List S consists of 10 consecutive odd integers, and list T consists of 5 consecutive even integers. If the least integer in S is 7 more than the least integer in T, how much greater is the average (arithmetic mean) of the integers in S than the average of the integers in T?

a) 2 b) 7 c) 8 d) 12 e) 22

For any evenly spaced set median=mean=the average of the first and the last terms.

So the mean of S will be the average of the first and the last terms: mean=(x+x+9*2)/2=x+9, where x is the first term; The mean of T will simply be the median or the third term: mean=(x-7)+2*2=x-3;

If you didnt know the formula for evenly spaced sets, you can pick numbers and solve this question very easily.

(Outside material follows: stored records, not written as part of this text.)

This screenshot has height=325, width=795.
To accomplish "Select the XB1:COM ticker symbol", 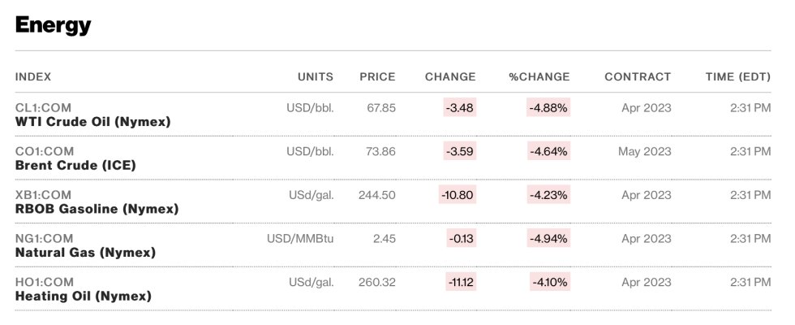I will point(43,195).
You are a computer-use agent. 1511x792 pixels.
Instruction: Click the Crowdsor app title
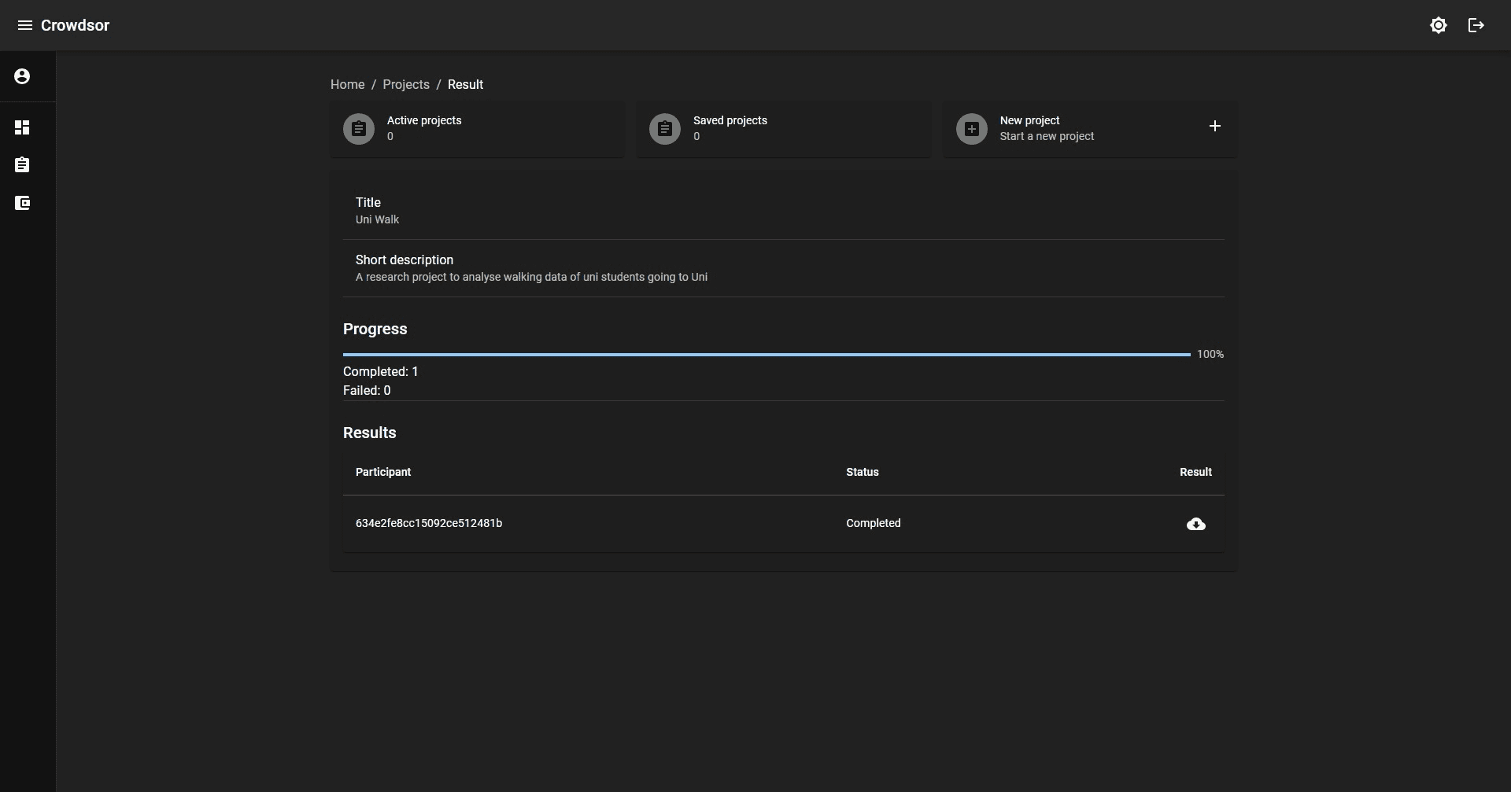pyautogui.click(x=75, y=25)
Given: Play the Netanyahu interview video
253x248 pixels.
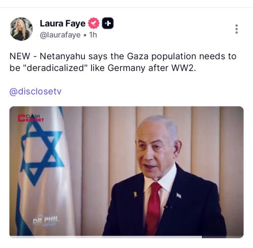Looking at the screenshot, I should click(x=127, y=171).
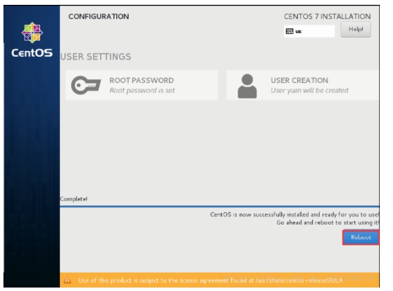Select the us keyboard layout field
This screenshot has width=393, height=291.
pyautogui.click(x=309, y=31)
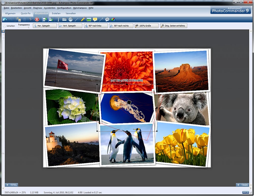Select the rectangle shape tool

click(65, 19)
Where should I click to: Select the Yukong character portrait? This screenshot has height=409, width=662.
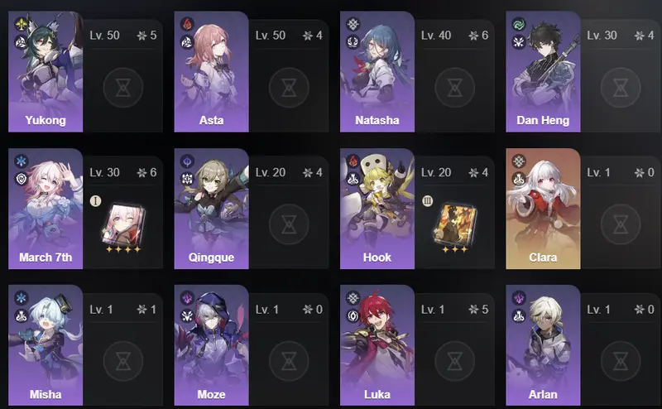[46, 72]
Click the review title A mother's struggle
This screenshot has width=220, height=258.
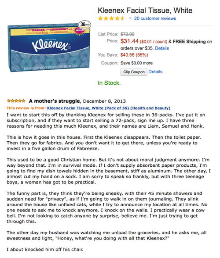coord(54,101)
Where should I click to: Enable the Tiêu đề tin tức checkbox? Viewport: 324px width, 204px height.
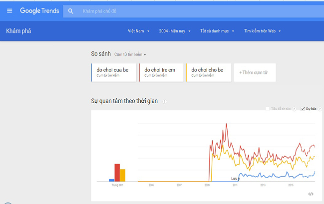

Pick first number of set T=2. Since number of elements = 5, the mean will be the middle term ie the 3rd term, which will be 6.

From the question, you can infer that first number of the set T, will be 2+7= 9. Since this set consists of even number of terms,ie 10, the mean will be the average of the middle 2 terms, ie 5th and 6th term, which are 17 and 19 respectively and their average will be 18= mean of the set.

Therefore, the difference between the mean of two sets= 18-6= 12.

Re: List S consists of 10 consecutive odd integers, and list T [#permalink]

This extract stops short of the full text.